The reintroduced proposal is part of a larger effort to better regulate liquidity risk, especially in times of market stress, with SEC Chair Gary Gensler pointing to problems with redemptions at the onset of the COVID-19 pandemic. 

The SEC argued a 4:00 p.m. hard close would improve order processing and help to operationalize swing pricing, which allows managers to adjust the NAV when securities’ inflows or outflows exceed a predetermined threshold. The Brookings Institution explained that the fund could then pass along the associated trading costs to those making the trades to better protect remaining shareholders from dilution.

Fellow Travelers

ARA joined a number of other industry advocacy and research organizations in opposition to the proposed rule. 

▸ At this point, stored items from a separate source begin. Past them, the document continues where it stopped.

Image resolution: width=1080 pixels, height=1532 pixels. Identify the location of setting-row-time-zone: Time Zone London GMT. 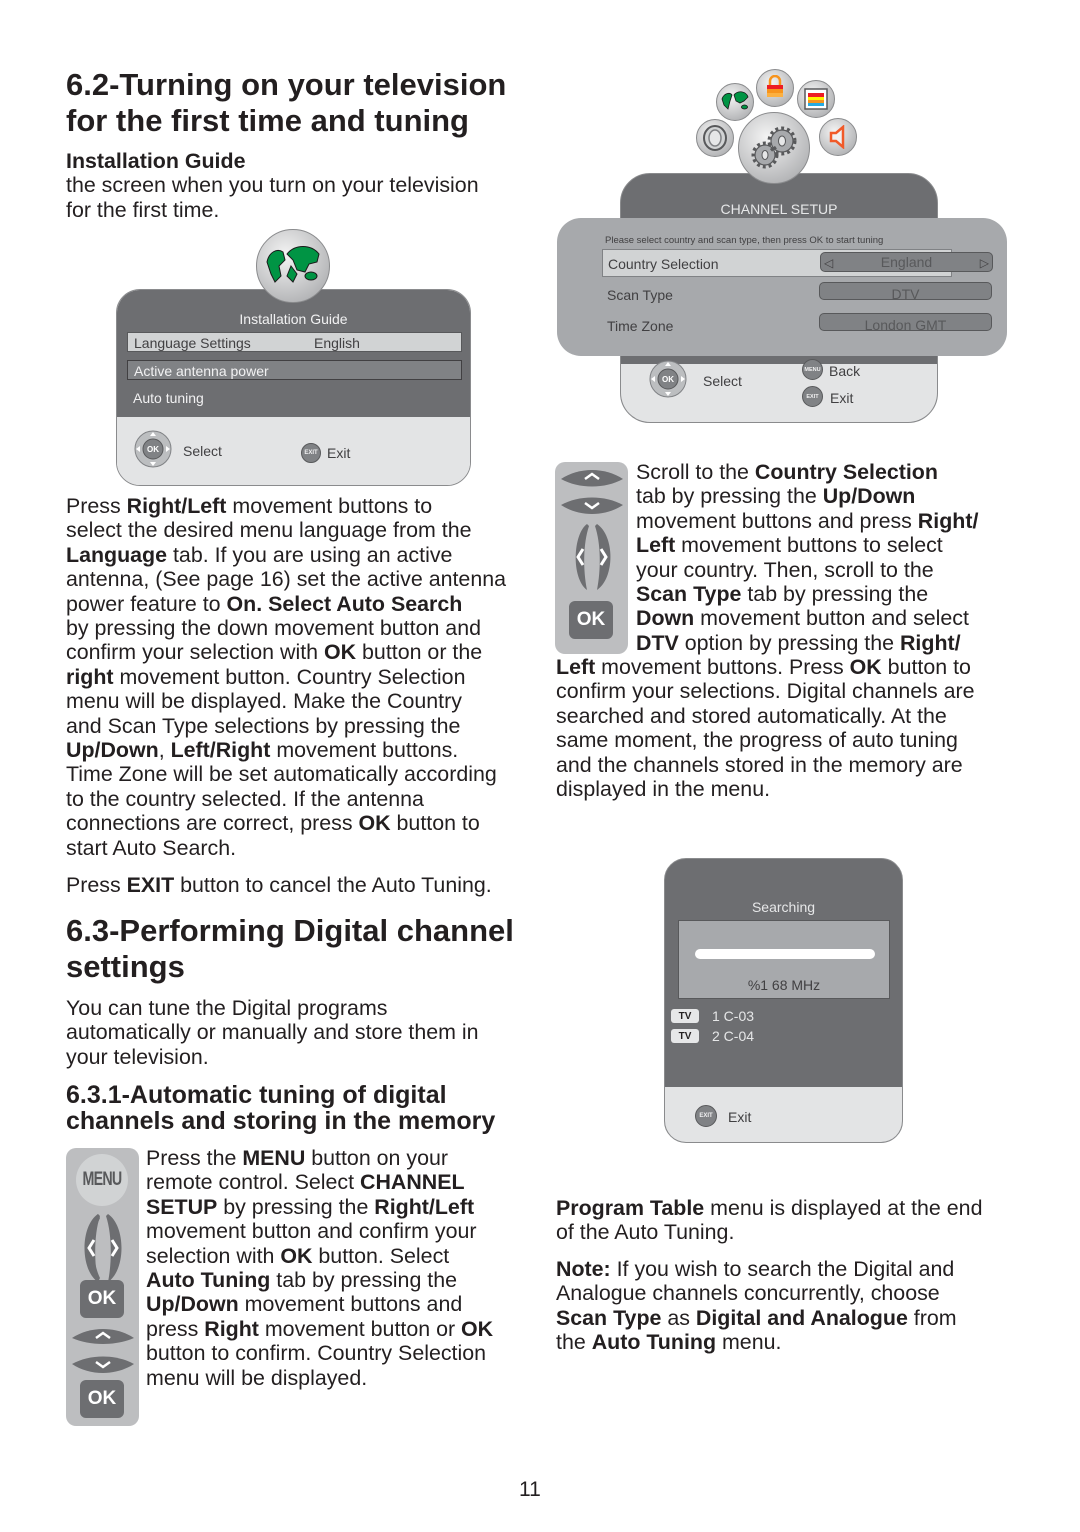
(797, 326).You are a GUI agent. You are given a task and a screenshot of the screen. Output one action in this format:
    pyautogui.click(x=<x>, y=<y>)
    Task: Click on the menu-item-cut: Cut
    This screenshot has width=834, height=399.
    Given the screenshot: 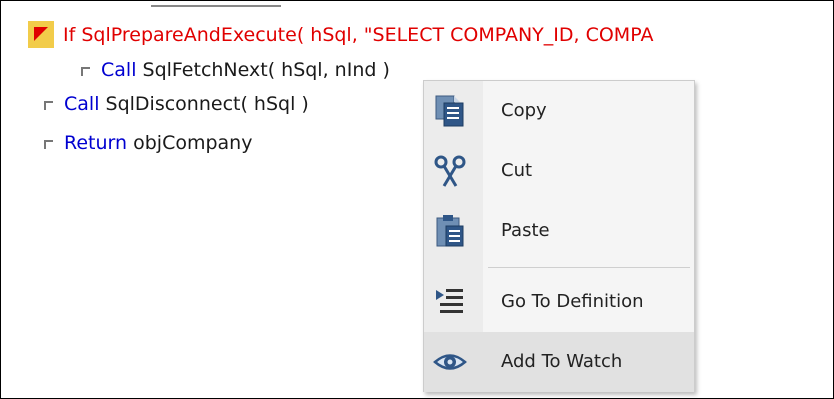 What is the action you would take?
    pyautogui.click(x=559, y=171)
    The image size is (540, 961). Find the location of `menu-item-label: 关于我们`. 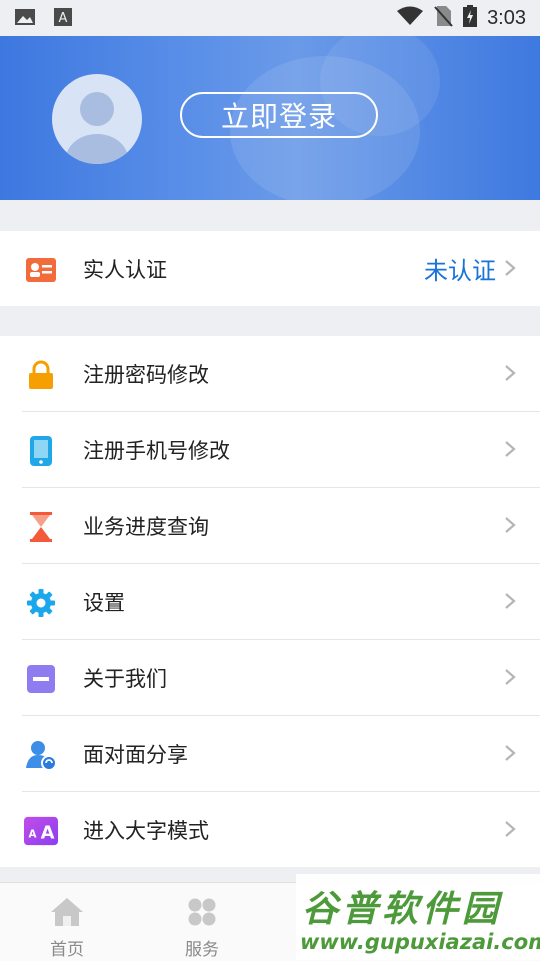

menu-item-label: 关于我们 is located at coordinates (125, 678). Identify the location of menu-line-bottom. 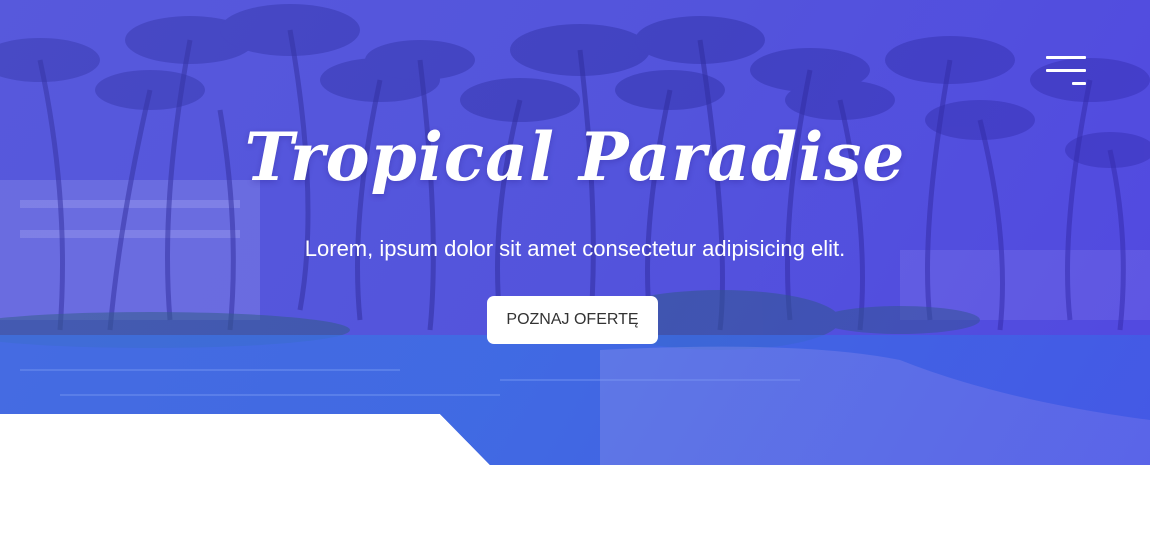
(1079, 84).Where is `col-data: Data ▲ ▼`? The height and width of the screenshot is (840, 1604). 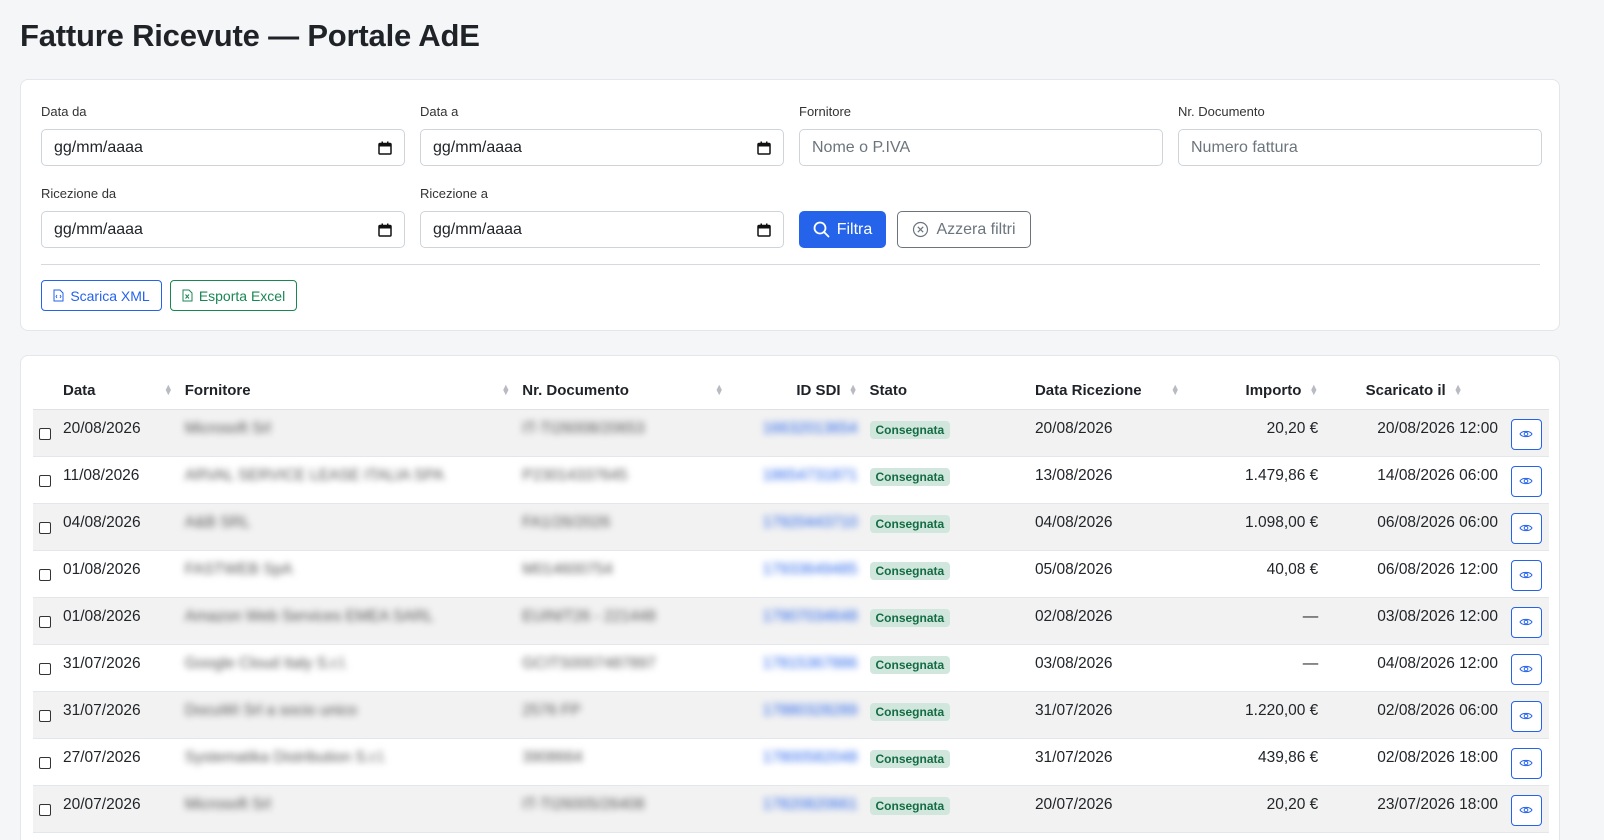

“We respectfully question whether any Investor protection purposes would be served by mandating swing pricing and operationalizing it by means of a 4 p.m. ET hard close,” Insured Retirement Institute (IRI) Director of Federal Regulatory Affairs Emily Micale wrote. 

“The Proposal inappropriately discounts or overlooks a number of concerns that would confront the nation’s retirement system under a hard close environment,” Groom Law Group wrote, adding, “the costs, disruptions and hardships to retirement savers under the Proposed Rule’s hard close requirement would be severe and far reaching.”

“We urge the SEC to abandon the Proposal’s swing pricing/hard close framework entirely,” the American Council of Life Insurers (ACLI) said. “If adopted, hard close would impose substantial harms on American investors.”

The US Chamber of Commerce said the proposal should be withdrawn “because of the lack of an appropriate cost-benefit analysis and the proposal also fails to meet the tripartite mission of the Commission to facilitate investor protection, capital formation, and competition.”

“[I]n ERIC’s view, applying a hard close requirement to transactions involving retirement plans is inappropriate,” the ERISA Industry Committee (ERIC) wrote.

Finally, the SPARK Institute’s Tim Rouse “strongly urged the Commission not to adopt the proposed hard close requirement.”

In 2003 and 2004, the SEC and former New York state Attorney General Eliot Spitzer investigated allegations against dozens of banks and mutual fund companies that they favored large institutional investors over ordinary long-term shareholders.  

The Washington Post reported that many admitted to after-hour trading deals with specific customers, with some executives profiting at smaller investors’ expense. The firms also made short-term trades that exploited timing differences, contradicting language in fund prospectuses that supposedly discouraged the practice.